[Item-finding entries]
──────────
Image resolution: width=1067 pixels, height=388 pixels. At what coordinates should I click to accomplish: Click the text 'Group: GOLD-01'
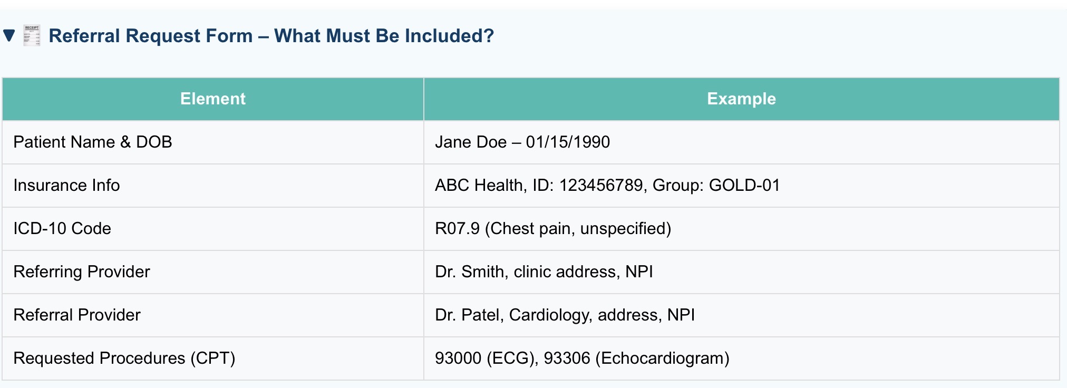pyautogui.click(x=716, y=186)
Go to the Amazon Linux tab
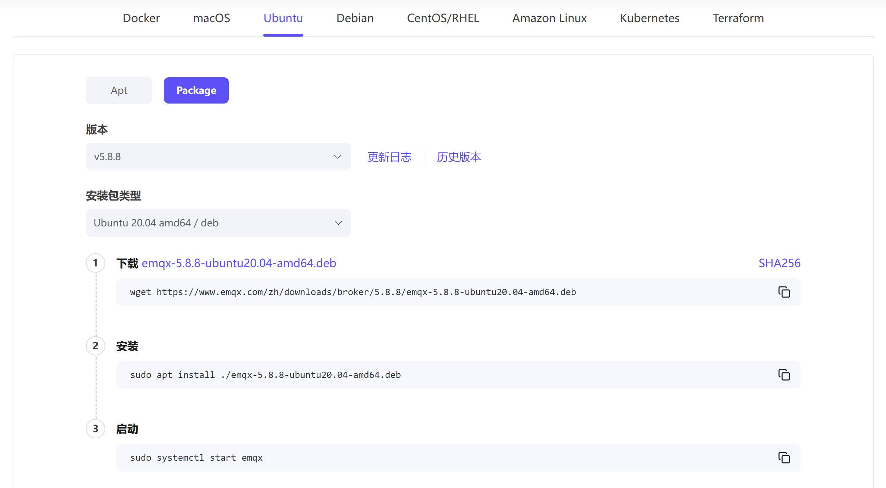Viewport: 886px width, 488px height. 549,18
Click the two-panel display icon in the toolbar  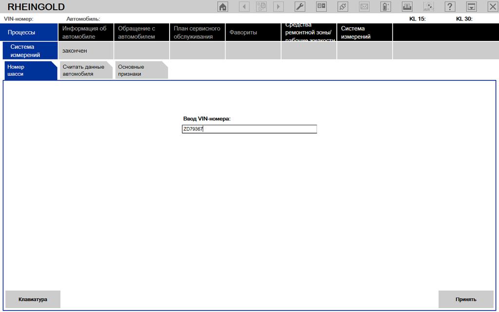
──────────
# [AIM]
Retype every line of the entries above, word for word and without the pictures.

# [ANSWER BELOW]
Image resolution: width=1067 pixels, height=388 pixels. At what coordinates should I click to accomplish: Click the text 'Group: GOLD-01'
pyautogui.click(x=716, y=186)
Go to the Amazon Linux tab
Viewport: 886px width, 488px height. 549,18
Click the two-panel display icon in the toolbar  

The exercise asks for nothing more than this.